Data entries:
========================================================================

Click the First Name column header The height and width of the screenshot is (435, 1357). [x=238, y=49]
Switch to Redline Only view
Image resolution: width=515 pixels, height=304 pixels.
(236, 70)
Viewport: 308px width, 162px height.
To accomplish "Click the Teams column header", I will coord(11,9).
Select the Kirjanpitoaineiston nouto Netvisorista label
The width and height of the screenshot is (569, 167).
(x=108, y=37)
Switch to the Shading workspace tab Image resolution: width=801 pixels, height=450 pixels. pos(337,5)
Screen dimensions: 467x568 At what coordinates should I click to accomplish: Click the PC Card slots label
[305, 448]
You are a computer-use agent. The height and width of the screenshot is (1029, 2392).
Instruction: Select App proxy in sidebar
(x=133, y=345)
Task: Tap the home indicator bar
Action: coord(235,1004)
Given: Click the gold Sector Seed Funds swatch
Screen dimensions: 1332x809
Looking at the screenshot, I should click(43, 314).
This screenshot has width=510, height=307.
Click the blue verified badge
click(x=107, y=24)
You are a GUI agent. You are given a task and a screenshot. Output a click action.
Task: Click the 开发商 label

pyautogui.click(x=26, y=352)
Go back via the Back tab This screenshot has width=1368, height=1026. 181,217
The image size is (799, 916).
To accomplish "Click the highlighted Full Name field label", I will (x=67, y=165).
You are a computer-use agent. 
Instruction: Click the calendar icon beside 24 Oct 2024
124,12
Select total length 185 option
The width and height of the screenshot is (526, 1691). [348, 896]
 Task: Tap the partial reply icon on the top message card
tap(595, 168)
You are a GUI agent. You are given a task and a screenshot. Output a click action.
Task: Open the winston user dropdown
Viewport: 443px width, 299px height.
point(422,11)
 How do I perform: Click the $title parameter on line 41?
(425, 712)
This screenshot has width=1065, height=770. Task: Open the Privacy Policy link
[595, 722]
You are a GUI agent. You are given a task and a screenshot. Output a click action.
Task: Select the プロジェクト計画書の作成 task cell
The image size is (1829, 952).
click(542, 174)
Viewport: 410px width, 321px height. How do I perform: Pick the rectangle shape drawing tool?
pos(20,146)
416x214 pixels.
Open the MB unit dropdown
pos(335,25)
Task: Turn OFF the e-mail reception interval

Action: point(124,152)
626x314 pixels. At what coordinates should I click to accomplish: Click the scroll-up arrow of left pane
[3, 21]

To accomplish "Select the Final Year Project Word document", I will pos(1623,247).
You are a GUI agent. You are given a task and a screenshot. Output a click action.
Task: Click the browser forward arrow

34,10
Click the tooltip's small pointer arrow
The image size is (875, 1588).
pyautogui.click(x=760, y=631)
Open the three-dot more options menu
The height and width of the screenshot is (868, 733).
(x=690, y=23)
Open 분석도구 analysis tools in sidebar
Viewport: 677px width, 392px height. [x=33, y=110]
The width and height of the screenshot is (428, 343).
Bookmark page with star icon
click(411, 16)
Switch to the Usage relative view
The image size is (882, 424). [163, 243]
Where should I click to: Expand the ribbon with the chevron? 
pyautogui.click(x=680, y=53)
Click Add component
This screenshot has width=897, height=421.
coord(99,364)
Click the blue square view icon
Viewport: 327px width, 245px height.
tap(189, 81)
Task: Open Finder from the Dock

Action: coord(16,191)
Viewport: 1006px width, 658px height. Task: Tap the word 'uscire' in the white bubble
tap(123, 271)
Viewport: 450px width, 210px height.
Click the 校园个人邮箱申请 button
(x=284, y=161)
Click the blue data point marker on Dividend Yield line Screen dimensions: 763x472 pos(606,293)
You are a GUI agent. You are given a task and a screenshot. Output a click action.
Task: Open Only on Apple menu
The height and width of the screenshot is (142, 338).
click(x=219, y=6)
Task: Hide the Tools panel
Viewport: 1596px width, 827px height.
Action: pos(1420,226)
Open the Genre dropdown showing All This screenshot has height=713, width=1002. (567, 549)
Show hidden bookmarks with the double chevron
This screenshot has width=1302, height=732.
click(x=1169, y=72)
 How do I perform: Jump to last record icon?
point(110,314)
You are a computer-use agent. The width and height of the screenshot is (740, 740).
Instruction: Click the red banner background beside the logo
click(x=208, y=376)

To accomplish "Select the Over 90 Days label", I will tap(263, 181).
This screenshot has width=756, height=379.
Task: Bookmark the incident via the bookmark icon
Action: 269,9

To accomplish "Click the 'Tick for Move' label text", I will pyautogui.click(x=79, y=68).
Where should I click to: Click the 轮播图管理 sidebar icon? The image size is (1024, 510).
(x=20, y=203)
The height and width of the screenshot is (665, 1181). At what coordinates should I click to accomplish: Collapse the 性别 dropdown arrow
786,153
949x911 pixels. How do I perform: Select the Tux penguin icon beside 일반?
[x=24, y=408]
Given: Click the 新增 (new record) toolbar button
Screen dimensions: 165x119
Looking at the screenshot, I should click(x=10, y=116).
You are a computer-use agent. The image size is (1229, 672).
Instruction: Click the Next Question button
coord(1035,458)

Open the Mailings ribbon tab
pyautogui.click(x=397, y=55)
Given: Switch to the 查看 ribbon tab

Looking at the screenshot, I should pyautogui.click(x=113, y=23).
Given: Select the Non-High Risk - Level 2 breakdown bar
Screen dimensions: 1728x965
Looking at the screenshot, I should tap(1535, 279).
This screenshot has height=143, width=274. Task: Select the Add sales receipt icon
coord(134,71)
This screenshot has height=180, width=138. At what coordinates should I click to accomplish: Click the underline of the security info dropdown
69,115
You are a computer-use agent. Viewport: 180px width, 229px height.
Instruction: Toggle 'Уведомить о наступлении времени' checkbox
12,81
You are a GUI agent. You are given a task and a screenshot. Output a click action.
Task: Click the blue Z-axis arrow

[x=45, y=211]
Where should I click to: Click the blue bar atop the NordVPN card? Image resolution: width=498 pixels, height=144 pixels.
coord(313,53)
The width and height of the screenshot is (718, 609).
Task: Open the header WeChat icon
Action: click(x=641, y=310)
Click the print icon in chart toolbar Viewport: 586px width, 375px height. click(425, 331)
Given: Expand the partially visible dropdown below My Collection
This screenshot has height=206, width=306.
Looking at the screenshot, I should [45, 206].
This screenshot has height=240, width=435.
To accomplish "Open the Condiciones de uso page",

========================================================================

Task objective: State how many of the lines above contain the word "will", giving only the number.

Result below: 5